Material for this exercise:
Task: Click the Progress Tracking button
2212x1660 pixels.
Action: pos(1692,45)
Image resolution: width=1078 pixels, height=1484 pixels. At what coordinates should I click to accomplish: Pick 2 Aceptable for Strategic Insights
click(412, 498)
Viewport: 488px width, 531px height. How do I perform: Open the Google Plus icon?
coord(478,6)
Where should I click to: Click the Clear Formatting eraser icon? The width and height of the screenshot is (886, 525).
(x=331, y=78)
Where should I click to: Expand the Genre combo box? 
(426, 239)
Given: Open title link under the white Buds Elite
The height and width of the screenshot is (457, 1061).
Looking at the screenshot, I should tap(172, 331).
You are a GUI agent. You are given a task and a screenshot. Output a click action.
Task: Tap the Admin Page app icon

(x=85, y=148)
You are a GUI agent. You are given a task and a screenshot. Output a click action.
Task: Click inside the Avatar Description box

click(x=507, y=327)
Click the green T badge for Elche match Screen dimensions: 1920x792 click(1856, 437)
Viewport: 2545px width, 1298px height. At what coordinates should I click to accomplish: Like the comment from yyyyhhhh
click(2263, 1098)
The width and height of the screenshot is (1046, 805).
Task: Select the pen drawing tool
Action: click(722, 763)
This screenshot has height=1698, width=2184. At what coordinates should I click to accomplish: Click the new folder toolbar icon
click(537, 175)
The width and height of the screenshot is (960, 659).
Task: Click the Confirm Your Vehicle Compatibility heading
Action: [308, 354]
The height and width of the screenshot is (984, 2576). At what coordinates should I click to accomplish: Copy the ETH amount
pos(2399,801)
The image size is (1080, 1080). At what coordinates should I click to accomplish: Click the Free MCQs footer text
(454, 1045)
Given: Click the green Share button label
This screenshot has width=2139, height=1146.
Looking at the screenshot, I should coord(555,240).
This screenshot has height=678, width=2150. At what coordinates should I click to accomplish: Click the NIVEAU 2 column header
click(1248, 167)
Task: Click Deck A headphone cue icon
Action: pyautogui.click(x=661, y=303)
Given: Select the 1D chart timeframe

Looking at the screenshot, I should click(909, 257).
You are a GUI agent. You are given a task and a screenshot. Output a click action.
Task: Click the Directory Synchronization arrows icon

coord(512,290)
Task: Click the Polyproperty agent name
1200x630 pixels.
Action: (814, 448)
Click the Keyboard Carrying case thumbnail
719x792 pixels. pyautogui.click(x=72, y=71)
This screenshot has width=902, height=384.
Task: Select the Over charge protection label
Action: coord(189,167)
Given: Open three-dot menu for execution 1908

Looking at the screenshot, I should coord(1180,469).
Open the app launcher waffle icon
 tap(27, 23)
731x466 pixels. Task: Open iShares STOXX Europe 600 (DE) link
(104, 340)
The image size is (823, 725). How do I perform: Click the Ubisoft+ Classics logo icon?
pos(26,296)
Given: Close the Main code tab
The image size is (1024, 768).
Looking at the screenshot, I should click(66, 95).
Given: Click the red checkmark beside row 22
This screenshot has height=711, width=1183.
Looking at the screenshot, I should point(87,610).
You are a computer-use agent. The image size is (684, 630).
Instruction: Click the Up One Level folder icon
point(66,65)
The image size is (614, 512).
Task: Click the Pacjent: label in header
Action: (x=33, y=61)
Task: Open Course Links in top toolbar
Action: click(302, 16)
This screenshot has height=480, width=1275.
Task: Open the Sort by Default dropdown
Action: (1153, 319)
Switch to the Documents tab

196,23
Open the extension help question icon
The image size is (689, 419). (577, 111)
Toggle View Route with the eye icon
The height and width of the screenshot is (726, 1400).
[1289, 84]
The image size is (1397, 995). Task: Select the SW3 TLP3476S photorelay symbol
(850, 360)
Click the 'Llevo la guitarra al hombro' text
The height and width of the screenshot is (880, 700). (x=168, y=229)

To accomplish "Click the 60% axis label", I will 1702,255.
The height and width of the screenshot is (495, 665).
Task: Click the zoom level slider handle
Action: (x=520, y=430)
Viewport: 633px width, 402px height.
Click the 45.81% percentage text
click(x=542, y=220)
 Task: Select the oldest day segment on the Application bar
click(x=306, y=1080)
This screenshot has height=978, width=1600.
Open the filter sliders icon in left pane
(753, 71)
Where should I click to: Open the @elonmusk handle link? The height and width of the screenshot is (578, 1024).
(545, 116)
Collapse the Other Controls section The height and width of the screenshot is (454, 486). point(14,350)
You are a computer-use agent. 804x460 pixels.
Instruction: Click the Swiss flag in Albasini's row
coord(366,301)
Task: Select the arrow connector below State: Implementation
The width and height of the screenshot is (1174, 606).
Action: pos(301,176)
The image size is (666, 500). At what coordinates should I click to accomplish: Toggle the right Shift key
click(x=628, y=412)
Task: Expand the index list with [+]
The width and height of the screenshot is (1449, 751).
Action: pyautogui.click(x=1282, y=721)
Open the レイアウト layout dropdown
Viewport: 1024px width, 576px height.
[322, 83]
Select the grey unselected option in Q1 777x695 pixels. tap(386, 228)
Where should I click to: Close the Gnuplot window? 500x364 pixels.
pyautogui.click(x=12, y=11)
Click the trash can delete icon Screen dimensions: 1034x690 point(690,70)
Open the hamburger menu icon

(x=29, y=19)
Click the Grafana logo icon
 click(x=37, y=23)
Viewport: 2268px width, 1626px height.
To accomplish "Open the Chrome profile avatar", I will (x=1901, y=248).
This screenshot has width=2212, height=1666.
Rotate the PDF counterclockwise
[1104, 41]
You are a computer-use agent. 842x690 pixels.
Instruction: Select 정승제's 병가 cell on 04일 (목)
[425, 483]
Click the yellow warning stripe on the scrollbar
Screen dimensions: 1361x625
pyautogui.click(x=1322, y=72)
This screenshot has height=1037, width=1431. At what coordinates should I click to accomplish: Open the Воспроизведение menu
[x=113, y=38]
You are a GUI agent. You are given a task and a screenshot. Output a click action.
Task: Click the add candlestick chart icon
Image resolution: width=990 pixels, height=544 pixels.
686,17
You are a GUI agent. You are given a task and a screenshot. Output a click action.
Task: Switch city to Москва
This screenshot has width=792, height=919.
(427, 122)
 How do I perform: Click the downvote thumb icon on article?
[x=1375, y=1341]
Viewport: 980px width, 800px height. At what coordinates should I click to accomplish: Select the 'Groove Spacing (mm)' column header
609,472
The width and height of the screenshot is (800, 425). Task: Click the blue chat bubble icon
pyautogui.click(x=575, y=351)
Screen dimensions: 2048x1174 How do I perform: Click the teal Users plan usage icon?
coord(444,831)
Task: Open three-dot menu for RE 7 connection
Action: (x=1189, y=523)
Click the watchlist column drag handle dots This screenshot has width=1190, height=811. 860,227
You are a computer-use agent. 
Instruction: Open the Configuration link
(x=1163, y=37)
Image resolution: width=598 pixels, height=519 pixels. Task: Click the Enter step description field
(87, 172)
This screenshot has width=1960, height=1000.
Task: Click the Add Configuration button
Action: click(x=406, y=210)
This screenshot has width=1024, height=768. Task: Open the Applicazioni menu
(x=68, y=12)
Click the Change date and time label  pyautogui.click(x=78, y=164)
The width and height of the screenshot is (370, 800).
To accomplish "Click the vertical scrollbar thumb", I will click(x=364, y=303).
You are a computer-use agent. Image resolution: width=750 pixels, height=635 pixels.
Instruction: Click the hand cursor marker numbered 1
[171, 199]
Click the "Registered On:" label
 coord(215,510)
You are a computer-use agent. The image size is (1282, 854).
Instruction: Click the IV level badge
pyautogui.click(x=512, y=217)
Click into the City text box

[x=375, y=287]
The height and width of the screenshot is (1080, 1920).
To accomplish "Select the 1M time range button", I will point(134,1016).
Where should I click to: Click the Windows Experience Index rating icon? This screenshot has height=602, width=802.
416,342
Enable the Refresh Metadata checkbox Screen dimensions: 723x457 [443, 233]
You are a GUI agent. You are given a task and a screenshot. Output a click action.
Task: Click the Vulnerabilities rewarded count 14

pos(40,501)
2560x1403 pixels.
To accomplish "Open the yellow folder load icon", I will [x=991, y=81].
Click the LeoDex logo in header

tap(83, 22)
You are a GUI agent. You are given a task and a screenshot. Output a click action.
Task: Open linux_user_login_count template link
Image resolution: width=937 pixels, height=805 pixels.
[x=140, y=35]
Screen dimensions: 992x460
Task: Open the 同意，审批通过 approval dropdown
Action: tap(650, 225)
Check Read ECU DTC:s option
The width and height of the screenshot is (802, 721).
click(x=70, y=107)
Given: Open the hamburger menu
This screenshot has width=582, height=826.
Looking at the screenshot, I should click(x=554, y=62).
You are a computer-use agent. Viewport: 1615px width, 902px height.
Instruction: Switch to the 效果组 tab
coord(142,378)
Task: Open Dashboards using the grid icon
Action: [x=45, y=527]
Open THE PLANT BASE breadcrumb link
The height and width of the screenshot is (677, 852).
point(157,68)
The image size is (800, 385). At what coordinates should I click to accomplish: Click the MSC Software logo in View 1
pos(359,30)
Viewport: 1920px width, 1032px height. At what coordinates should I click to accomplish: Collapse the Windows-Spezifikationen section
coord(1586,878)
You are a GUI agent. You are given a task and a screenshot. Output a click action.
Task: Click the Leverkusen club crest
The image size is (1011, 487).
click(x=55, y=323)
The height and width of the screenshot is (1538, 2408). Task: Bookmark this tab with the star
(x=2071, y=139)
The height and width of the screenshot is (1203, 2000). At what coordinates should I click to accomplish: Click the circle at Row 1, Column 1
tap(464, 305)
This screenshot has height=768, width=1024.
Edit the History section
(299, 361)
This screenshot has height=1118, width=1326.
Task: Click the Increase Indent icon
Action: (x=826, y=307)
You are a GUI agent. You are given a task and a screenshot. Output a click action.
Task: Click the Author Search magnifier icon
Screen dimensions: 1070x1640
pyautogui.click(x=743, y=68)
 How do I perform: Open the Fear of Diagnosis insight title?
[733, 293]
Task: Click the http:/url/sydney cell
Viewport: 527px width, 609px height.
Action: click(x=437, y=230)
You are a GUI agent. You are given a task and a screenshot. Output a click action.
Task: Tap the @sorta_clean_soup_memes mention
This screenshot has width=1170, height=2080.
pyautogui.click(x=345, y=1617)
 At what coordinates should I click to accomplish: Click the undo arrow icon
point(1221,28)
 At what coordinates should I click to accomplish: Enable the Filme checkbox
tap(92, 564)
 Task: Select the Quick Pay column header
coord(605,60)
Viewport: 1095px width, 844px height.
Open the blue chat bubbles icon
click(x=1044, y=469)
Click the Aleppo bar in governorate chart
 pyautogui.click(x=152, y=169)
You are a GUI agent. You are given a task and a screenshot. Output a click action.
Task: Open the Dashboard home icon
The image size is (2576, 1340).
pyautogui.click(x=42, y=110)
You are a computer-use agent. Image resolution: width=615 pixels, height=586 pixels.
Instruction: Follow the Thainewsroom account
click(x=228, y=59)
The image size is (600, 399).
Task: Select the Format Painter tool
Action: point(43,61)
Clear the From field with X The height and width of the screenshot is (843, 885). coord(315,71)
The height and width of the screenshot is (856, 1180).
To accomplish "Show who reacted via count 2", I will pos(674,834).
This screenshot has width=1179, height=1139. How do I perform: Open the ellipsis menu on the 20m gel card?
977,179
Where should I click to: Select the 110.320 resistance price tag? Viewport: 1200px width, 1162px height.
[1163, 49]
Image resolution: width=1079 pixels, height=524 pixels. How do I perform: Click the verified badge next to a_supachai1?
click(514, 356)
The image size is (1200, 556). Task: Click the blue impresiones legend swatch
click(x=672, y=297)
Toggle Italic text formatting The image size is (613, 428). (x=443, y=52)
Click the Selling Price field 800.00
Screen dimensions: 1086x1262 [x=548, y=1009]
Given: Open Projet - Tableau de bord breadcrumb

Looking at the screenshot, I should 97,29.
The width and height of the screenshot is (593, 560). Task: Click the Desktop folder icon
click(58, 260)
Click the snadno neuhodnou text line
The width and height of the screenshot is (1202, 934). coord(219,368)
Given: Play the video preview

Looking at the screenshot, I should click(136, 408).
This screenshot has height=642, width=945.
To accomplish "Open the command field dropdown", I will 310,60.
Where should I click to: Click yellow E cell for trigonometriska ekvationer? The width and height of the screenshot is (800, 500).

Problem statement: Can you switch "Gnuplot window" to "Gnuplot dialog" in everything from the listing line containing "Toggle View Route with the eye icon" down to the line containing "pyautogui.click(x=1322, y=72)", and give back only those lines with nothing else altered?

Problem solution:
Toggle View Route with the eye icon
The height and width of the screenshot is (726, 1400).
[1289, 84]
The image size is (1397, 995). Task: Select the SW3 TLP3476S photorelay symbol
(850, 360)
Click the 'Llevo la guitarra al hombro' text
The height and width of the screenshot is (880, 700). (x=168, y=229)

To accomplish "Click the 60% axis label", I will 1702,255.
The height and width of the screenshot is (495, 665).
Task: Click the zoom level slider handle
Action: (x=520, y=430)
Viewport: 633px width, 402px height.
Click the 45.81% percentage text
click(x=542, y=220)
 Task: Select the oldest day segment on the Application bar
click(x=306, y=1080)
This screenshot has height=978, width=1600.
Open the filter sliders icon in left pane
(753, 71)
Where should I click to: Open the @elonmusk handle link? The height and width of the screenshot is (578, 1024).
(545, 116)
Collapse the Other Controls section The height and width of the screenshot is (454, 486). point(14,350)
You are a computer-use agent. 804x460 pixels.
Instruction: Click the Swiss flag in Albasini's row
coord(366,301)
Task: Select the arrow connector below State: Implementation
The width and height of the screenshot is (1174, 606).
Action: pos(301,176)
The image size is (666, 500). At what coordinates should I click to accomplish: Toggle the right Shift key
click(x=628, y=412)
Task: Expand the index list with [+]
The width and height of the screenshot is (1449, 751).
Action: pyautogui.click(x=1282, y=721)
Open the レイアウト layout dropdown
Viewport: 1024px width, 576px height.
[322, 83]
Select the grey unselected option in Q1 777x695 pixels. tap(386, 228)
Where should I click to: Close the Gnuplot dialog? 500x364 pixels.
pyautogui.click(x=12, y=11)
Click the trash can delete icon Screen dimensions: 1034x690 point(690,70)
Open the hamburger menu icon

(x=29, y=19)
Click the Grafana logo icon
 click(x=37, y=23)
Viewport: 2268px width, 1626px height.
To accomplish "Open the Chrome profile avatar", I will (x=1901, y=248).
This screenshot has width=2212, height=1666.
Rotate the PDF counterclockwise
[1104, 41]
You are a computer-use agent. 842x690 pixels.
Instruction: Select 정승제's 병가 cell on 04일 (목)
[425, 483]
Click the yellow warning stripe on the scrollbar
Screen dimensions: 1361x625
pyautogui.click(x=1322, y=72)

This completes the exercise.